- AUFGABE 1
Stimmen diese Aussagen mit dem Text über die akademische Jugend überein? (a) Stephane Hessel war über 90 Jahre alt, als 2011 sein Buch „Empört euch!“ erschien. (b) Die Studentencorps sind heute meist fortschrittlich. (c) Der Verfasser möchte seine These als „Jugend-Bashing“ verstanden wissen. Antworte jeweils mit Ja oder Nein und zitiere die entscheidenden Worte wörtlich.
- AUFGABE 2
Welche Organisationen nennt der Text über die akademische Jugend beim Namen? Zähle alle auf.
- AUFGABE 3
Nimm den Text über die akademische Jugend nach seinem letzten Satz auf und schreibe ihn weiter.

- AUSGANGSTEXT
┌──

Man könnte eine provokant zugespitzte These formulieren:

>> Die akademisch gebildete Jugend Deutschlands befindet sich im intellektuellen Tiefschlaf;

als Motor oder Agens politischer Diskussion ist sie praktisch ausgefallen <<


Nun gibt es "Jugend-Bashing" vermutlich schon seit der römischen Antike; so will ich das nicht verstanden wissen. Vielmehr ist mir rätselhaft, warum in der politisch/gesellschaftlichen Diskussion "die akademische Jugend" so wenig auftaucht. Gewiss wundert es niemand, dass etwa aus der "Jungen Union" keine intelligenten Einwürfe zu vernehmen sind - dort war wohl schon immer eine geistige "Spontanvergreisung" Aufnahmebedingung. Aber dass die entschiedensten Gegenreden zum neoliberalen bzw. ökonomistischen Gesellschaftentwurf oft von Damen und Herren "mittleren" oder "gesetzteren" Alters kommen, ist doch schon auffallend. Als 2011 der über 90-jährige Stephane Hessel sein kleines, recht direkt an die Jugend gewandtes Buch "Empört euch!" herausbrachte, wurde dem zwar einige mediale Anerkennung zuteil - aber irgendwie prallte auch das (meiner Einschätzung nach) an dem grossen Schweigen ab. Dabei gäbe es doch - gerade für eine gebildete Jugend - reichlich Stoff zur Empörung.


Auch historisch betrachtet ist das merkwürdig. Mindestens seit Mitte des 19. Jahrhunderts jedenfalls waren Studenten eigentlich immer dabei, wenn es um die Formulierung neuer gesellschaftlicher Ideen ging. Dabei war sicher nicht alles Diskutierte richtig , manchmal ging es auch in grossen Schritten in die falsche Richtung - man denke an den grossen Einfluss, den die NSDAP schon früh an den deutschen Universitäten hatte. Auch haben sich manche Organisationen inhaltlich total verändert - so konnten die Studentencorps im 19. Jahrhundert als fortschrittlich bezeichnet werden, während sie heute meist reaktionär sind.

└──

- DATENAUSZUG
┌──

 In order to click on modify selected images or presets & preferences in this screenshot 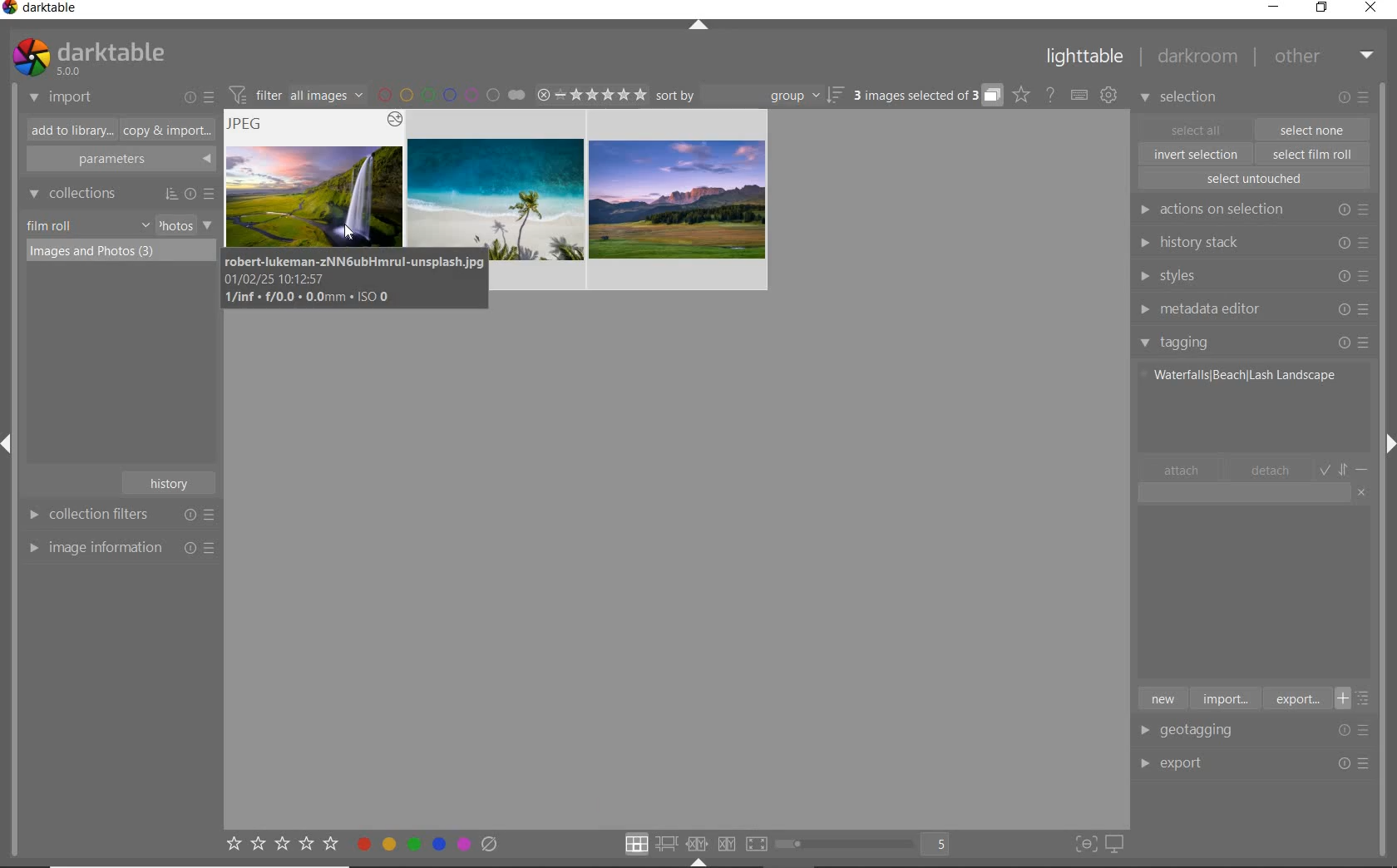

└──

- LÖSUNG 1
(a) Ja: „Als 2011 der über 90-jährige Stephane Hessel sein kleines, recht direkt an die Jugend gewandtes Buch "Empört euch!" herausbrachte“
(b) Nein: „während sie heute meist reaktionär sind“
(c) Nein: „so will ich das nicht verstanden wissen“

- LÖSUNG 2
- Junge Union
- NSDAP
- Studentencorps

- LÖSUNG 3
Freilich kann es sein, dass "die Jugend" gar nicht schweigt, sondern nur keine mediale Beachtung findet *2 oder mein Beobachtungs-"Fenster" zu eng ist. Für eigene "Feldstudien" bin ich sicher nicht die richtige Person, dafür habe ich zuwenig Gelegenheit, mit jungen Leuten in einiger Tiefe zu sprechen. Aber die wenigen Gelegenheiten, wo ich etwas intensivere Gespräche führen konnte, scheinen die "Schweige"-These zumindest nicht zu widerlegen.


Erklärungsversuch 1: Möglicherweise ist das subjektive Empfinden gerade der akademischen Jugend ein ganz anderes ist als von mir vermutet. Wenn man die gegenwärtige Gesellschaft als die beste aller möglichen empfindet, so gäbe es keinen Grund, dagegen zu argumentieren oder sich gar zu organisieren.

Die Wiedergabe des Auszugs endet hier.